-- Actions to take --
• A. In the day-4 diary entry about the writer's father, what subjects does the writer say the two of them can now talk about easily?
• B. Write a continuation of the day-4 diary entry about the writer's father, starting after its last sentence.

-- Text segment --
.....

Uff, day 4! Starting to feel the strain. Each bit of art, apart from day 2, was done same day. Busy boy. Well… no time to waste. Just a quick study/sketch of my dad today. Warm-up for an oil painting.
Before the cancer erm… happened, I hadn’t had contact with my dad for many years. It’s really great that we talk again, well actually kind of for the first time really as adults. It’s a different century, we’re changed people, and now we can talk easy about whatever (keeping fish, gardening, the weather obviously) and it’s just nice.
He shared something with me today that really touched me <that’s not something I find myself saying often, if ever>. After reading yesterdays bit on morphine he told me -
“Your Grandad was on morphine when he was first diagnosed (with cancer) they over prescribed and he was hallucinating all the time <I know what your thinking, stop it!>, better when they got the dosage right. He was out of it completely on his last day. I was sat with him when he opened his eyes, looked to the bottom of the bed and smiled as if there was someone there. Then he just stopped breathing and slipped away. I like to think your Grandma had come for him, it was very peaceful”

.....

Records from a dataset

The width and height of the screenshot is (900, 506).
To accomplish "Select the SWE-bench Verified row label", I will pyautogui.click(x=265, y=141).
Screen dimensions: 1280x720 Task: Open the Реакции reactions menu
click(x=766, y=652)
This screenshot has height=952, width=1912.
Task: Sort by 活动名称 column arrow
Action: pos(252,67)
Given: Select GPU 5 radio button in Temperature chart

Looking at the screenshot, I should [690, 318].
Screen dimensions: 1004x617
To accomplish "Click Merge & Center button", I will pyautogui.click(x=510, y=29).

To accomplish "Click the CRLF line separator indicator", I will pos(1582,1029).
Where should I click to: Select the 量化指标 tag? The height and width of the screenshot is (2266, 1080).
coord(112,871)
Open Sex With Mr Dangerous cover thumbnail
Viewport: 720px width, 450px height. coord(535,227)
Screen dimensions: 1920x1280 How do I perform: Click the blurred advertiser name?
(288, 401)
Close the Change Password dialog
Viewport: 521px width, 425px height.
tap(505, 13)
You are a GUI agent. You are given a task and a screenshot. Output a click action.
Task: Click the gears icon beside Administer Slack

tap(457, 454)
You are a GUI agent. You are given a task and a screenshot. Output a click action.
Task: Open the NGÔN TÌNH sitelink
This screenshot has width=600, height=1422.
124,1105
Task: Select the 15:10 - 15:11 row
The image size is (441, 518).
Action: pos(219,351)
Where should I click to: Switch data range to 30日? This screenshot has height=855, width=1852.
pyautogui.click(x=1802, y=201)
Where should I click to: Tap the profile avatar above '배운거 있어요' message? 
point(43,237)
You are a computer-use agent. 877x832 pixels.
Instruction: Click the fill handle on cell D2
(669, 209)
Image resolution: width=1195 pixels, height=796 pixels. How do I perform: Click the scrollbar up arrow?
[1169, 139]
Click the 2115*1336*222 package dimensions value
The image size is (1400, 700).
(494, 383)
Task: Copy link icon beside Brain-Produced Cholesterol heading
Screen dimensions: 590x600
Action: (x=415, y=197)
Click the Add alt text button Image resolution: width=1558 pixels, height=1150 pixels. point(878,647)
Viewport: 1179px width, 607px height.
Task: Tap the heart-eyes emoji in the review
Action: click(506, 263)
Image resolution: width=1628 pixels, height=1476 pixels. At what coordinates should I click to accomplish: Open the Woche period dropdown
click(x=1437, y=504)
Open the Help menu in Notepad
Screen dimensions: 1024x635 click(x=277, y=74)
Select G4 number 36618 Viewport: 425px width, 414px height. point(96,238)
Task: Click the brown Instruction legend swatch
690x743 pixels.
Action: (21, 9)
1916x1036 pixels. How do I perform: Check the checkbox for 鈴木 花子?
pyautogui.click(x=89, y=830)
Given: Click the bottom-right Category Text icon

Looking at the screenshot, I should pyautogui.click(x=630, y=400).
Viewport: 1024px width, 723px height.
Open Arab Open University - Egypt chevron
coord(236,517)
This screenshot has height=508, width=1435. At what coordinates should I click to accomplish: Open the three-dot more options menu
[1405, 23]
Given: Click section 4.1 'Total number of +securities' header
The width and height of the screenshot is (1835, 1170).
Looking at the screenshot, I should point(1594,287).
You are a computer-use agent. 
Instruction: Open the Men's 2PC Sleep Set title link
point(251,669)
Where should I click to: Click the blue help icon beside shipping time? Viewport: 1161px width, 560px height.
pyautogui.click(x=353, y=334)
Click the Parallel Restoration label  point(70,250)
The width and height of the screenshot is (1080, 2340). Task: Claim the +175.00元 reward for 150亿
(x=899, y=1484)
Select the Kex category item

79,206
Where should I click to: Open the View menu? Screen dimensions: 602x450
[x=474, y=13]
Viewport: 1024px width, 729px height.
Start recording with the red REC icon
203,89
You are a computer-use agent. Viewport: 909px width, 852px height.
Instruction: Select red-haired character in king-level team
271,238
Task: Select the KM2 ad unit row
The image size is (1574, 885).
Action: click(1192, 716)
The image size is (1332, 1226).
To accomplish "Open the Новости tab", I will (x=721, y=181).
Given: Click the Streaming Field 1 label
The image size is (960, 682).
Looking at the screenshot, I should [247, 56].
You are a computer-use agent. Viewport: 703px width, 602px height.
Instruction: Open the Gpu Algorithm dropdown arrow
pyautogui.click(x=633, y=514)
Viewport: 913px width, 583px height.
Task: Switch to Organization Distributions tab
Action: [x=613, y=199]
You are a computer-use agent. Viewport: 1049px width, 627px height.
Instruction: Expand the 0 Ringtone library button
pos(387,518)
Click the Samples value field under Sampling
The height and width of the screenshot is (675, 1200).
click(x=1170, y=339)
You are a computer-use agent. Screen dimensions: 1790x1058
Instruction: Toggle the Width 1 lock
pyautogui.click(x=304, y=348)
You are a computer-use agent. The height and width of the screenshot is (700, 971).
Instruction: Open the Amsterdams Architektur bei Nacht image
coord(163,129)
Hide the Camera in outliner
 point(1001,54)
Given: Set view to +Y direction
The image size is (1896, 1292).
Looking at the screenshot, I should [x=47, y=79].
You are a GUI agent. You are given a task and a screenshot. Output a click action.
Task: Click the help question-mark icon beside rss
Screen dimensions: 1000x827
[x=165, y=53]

.....

-- Outputs by task --
• A. Keeping fish, gardening, and the weather.

• B.
I never knew this and it is so comforting to know that’s how it was. It seems like the exact cliché we’ve all seen a hundred times on TV, but when it comes to it and this shit is real wouldn’t we all choose this way over an infinity of more grizzly ways to go. If I go this way I hope my mam picks me up. Shit, it just occurred to me, we would be the same age now, would that be strange? Fuck yeah. In a way. Awesome too in a way. Well… I’ll let you know if it happens.